Elle conforte dans l’absence de tout besoin d’y revenir au point qu’un tel retour
ne s’entend même plus comme nécessaire (…)
S’il importe à la question
de l’être elle-même d’arriver à voir clair dans sa propre histoire, il faut
alors rendre à la tradition sclérosée sa fraîcheur et décaper les revêtements
qu’elle a accumulés avec le temps. C’est cette tâche à accomplir dans la perspective de la question de l’être
que nous entendons par la désobstruction
du fonds traditionnel provenant de l’ontologie antique pour renouer avec les
expériences originales dans lesquelles avaient été atteintes les premières et
désormais directrices déterminations de l’être (…)
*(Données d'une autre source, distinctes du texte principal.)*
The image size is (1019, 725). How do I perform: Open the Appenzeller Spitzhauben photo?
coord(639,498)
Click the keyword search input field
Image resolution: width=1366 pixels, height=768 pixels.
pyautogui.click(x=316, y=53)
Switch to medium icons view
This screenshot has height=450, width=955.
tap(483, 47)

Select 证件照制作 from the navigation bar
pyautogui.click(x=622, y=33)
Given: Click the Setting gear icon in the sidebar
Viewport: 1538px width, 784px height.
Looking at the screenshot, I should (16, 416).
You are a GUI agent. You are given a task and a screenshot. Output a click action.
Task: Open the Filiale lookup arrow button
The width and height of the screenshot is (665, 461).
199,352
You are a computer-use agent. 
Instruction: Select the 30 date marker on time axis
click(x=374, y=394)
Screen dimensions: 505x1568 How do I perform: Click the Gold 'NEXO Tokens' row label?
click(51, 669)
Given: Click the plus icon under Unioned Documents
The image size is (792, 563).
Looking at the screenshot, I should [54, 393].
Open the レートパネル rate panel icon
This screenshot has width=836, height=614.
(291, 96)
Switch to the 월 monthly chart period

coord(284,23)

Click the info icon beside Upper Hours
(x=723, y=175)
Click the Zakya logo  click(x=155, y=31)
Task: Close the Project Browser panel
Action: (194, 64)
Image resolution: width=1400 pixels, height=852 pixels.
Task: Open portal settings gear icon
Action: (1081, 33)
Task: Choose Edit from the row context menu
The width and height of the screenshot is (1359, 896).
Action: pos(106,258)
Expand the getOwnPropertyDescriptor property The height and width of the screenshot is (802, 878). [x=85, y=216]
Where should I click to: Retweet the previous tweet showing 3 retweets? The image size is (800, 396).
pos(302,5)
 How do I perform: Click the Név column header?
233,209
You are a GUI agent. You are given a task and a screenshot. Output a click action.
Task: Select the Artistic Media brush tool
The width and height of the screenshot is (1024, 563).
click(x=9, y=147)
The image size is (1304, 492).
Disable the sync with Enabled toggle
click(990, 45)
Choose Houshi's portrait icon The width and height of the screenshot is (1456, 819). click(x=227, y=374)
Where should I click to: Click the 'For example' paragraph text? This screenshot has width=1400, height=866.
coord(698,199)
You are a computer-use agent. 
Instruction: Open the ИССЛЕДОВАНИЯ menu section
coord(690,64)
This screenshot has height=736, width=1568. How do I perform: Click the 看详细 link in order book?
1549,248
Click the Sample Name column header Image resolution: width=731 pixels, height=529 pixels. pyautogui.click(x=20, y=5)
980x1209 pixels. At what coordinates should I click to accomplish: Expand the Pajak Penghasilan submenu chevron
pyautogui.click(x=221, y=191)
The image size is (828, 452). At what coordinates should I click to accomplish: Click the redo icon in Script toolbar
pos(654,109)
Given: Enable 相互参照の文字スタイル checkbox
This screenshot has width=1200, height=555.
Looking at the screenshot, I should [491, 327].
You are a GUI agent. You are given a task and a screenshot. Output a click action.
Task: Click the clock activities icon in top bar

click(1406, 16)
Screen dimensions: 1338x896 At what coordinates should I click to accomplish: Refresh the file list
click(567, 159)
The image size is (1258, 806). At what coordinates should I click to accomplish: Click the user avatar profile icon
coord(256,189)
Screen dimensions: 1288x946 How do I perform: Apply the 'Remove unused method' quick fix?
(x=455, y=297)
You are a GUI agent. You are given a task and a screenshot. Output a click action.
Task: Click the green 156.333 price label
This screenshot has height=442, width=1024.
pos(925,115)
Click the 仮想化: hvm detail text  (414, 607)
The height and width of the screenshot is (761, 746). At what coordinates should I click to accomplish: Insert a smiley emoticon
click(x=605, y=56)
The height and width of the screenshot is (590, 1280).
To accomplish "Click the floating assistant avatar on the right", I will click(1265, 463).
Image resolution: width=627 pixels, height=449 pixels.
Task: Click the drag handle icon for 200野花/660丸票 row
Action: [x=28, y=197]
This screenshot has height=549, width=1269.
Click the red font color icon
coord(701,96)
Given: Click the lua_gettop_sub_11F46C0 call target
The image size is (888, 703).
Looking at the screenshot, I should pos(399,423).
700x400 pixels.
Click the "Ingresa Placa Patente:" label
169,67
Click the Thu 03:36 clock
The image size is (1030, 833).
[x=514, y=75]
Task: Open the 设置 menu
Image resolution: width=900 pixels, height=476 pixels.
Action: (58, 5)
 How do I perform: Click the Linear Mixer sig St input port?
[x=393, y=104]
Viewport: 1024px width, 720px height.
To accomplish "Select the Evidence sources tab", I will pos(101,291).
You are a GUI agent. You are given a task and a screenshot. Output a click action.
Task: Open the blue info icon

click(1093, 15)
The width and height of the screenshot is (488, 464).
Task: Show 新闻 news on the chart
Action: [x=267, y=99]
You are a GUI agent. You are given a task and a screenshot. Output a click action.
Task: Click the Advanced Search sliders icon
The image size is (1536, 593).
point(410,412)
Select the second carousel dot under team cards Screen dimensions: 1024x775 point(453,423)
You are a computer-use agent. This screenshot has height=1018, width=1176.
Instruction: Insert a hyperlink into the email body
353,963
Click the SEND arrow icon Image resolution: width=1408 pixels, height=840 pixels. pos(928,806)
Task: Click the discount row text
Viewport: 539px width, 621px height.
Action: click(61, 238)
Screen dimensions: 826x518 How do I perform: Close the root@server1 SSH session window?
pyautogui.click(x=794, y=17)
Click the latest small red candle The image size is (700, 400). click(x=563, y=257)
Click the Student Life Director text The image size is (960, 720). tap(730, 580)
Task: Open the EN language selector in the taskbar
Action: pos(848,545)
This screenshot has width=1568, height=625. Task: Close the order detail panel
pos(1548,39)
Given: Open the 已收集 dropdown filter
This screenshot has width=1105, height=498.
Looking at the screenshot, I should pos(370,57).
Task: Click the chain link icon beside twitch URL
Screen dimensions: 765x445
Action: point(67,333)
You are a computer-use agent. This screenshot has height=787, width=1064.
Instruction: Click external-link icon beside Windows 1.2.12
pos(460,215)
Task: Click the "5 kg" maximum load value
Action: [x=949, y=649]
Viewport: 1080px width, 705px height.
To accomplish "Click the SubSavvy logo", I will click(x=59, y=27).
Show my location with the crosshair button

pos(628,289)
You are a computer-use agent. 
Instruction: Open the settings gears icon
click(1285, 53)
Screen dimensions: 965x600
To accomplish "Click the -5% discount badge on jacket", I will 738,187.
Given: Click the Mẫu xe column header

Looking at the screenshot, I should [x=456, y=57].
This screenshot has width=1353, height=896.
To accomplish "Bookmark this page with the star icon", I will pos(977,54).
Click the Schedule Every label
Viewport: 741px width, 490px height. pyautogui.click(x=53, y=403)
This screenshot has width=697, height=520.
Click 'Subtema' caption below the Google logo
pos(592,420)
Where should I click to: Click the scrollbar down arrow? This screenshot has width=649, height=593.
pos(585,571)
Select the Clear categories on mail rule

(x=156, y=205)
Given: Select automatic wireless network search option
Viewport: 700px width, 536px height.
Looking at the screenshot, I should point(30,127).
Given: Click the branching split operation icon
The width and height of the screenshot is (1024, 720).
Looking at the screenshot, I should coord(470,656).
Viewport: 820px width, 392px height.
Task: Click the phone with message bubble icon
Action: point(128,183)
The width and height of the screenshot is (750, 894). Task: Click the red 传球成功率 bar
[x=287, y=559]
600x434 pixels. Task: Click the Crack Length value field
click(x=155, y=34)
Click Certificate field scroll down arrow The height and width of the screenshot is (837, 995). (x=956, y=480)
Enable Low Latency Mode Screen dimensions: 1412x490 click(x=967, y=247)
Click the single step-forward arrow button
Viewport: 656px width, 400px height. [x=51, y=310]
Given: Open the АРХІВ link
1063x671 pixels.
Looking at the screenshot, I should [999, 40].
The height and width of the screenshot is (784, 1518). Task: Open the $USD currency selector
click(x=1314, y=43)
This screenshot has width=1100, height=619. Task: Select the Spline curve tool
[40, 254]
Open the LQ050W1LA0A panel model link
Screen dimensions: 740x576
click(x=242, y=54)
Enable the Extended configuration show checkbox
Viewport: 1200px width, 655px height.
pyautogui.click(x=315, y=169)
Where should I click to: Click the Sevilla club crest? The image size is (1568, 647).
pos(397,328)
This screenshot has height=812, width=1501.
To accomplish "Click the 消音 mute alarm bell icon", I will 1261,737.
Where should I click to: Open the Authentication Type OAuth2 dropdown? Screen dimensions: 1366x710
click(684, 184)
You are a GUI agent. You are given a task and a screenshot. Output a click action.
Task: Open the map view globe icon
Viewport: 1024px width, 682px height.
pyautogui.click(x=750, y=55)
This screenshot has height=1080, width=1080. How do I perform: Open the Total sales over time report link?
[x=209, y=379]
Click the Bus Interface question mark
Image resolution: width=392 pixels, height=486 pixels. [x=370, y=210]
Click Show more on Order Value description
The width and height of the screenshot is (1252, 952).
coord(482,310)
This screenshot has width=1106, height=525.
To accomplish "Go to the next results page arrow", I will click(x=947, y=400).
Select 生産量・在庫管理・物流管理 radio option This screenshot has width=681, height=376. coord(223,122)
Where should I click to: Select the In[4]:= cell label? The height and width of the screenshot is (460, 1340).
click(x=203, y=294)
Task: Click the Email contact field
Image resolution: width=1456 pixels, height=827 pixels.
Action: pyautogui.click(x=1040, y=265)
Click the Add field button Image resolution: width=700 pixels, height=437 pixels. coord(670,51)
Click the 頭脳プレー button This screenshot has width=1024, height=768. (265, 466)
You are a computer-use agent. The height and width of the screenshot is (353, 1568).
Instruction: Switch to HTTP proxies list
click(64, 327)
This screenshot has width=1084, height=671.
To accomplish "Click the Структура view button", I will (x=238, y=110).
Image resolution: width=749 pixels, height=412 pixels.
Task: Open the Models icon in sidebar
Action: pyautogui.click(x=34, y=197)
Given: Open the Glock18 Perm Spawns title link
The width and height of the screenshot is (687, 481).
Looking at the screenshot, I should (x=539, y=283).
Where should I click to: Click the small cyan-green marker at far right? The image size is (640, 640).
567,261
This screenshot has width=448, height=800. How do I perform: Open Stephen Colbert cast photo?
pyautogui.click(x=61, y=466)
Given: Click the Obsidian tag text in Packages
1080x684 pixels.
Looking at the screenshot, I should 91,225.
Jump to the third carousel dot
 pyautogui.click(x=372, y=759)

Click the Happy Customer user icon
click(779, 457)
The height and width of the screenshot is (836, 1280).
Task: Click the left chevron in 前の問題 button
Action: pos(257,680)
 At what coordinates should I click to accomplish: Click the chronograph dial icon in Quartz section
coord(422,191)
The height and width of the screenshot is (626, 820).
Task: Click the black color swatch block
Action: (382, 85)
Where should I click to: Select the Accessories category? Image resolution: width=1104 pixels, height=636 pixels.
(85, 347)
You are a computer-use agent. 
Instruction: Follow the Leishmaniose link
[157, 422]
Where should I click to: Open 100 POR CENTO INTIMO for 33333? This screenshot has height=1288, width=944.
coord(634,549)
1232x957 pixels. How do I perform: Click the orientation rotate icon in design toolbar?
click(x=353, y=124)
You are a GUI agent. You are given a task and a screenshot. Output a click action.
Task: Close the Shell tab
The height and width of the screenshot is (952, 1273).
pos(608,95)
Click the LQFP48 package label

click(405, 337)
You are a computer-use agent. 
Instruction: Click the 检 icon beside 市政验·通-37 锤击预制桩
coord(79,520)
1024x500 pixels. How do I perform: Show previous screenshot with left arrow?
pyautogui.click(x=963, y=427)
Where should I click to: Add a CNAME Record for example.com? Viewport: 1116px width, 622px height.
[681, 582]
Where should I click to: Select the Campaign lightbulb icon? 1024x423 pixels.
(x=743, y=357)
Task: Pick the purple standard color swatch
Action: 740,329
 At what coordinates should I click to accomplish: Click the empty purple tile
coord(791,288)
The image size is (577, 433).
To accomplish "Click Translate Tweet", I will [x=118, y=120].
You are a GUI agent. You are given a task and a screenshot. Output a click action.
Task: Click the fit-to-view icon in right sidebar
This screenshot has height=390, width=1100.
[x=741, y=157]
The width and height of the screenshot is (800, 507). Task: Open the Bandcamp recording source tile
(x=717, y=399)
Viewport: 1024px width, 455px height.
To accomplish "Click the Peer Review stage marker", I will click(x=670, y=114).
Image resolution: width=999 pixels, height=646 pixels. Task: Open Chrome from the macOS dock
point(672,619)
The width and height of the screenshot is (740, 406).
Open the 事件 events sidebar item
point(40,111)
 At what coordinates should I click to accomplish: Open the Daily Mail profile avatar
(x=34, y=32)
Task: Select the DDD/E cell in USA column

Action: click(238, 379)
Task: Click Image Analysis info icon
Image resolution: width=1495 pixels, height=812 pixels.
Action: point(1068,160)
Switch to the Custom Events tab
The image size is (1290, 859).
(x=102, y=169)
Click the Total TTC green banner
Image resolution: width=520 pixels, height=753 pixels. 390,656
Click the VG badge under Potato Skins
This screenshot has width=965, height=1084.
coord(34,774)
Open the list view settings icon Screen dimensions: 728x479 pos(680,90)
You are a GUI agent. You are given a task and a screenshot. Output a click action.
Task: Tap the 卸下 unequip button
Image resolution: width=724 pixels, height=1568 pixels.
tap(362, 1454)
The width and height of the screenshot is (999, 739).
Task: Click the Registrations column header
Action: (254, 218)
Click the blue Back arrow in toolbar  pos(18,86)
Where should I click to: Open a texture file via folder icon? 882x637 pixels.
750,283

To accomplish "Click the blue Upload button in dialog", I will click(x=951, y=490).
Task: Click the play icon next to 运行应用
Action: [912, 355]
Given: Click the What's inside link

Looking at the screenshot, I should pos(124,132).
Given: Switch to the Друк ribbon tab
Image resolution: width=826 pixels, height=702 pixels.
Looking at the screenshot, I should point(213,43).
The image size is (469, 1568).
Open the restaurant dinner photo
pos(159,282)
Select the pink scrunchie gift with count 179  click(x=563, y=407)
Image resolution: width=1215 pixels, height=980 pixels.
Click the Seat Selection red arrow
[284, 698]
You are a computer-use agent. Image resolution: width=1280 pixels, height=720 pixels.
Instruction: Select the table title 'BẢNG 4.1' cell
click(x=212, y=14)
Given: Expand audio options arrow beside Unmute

La désobstruction a d’autant
moins le sens négatif d’une brutale
mise en pièces de la tradition ontologique. Elle doit au contraire en sonder
les possibilités positives et cela revient toujours à repérer les limites qui lui sont données factivement
avec telle ou telle mise en question et avec la délimitation du champ possible
de recherche que chaque mise en question lui a tracé d’avance (…) Bien loin de
vouloir enterrer le passé dans le nul et le non avenu , la désobstruction a une
intention positive ; sa fonction
négative n’est jamais qu’implicite et indirecte. »
HEIDEGGER,
Etre et Temps (II, §6)
[1] Ce
style, et dirons-nous ce « ton », peut apparaître assez inusité sous
la plume d’un philosophe ou de qui prétend à la rigueur. Les images et les
« bestioles » prolifèrent ainsi dans cette œuvre de Nietzsche. Est-il
devenu « fou » avant terme ? Non, chacune de ces images a une
fonction conceptuelle et symbolique précise que l’on ne peut ressaisir qu’à la
lecture de l’œuvre dans sa totalité. Pour la lecture de ce passage, on verra
que ces symboles s’éclairent d’eux-mêmes : le chameau apparaissant comme
la figure du respect servile, le lion de la révolte destructrice et l’enfant du
jeu de la création.
[2] Comme
on le voit dans cette liste de questions, l’esprit-chameau est l’esprit qui est
prêt à tous les sacrifices pour l’amour de la vérité, l’esprit qui suit son
maître (la tradition) avec zèle et respect. Nietzsche le tourne-t-il tant que
cela en dérision ? Certes cette figure de l’esprit est encore l’expression
de la servilité mais il n’est pas certain que Nietzsche la repousse comme un
moment si inessentiel que cela à la pensée. En effet, les lignes à venir
laissent clairement supposer que l’esprit ne pourrait conquérir sa liberté,
rejoindre le désert où poindra sa plus grande révolte, s’il n’avait commencé
par être chameau. La tentation est grande, sans doute, d’être lion avant que
d’avoir été chameau : mais rencontrera-t-on le grand Dragon si l’on n’a
pas commencé par l’aimer ? Inversement, le risque est grand de demeurer
éternellement chameau pour n’avoir jamais osé « montrer les dents »
et de rejoindre ainsi le bétail domestique qui paissent à l’ombre des tilleuls
ou des platanes (cette dernière image n’est pas de Nietzsche mais de moi et n’a
pas de valeur symbolique particulière en dehors d’un certain petit village
connu de moi…)
[3] Au
travers de la figure du lion, Nietzsche n’est pas sans souligner qu’il ne
saurait y avoir expression de liberté sans une certaine violence et une
certaine injustice. Ignorer cette part d’irrationalité qui anime la liberté, la
vouloir absolument raisonnable, sage et polie (« citoyenne » comme
diraient certains, allant puiser leur concept de citoyenneté dans les contes de
la Comtesse de Ségur) revient tout simplement à refuser que la liberté prenne
forme…
[4] L’esprit
enfant éclaire la limite propre à l’esprit lion et la liberté entendue comme
révolte. Si cette dernière est la destruction sans laquelle nulle création ne
serait possible, elle n’en demeure pas moins comme un moment stérile, si elle
ne laisse place à « l’enfant » joueur.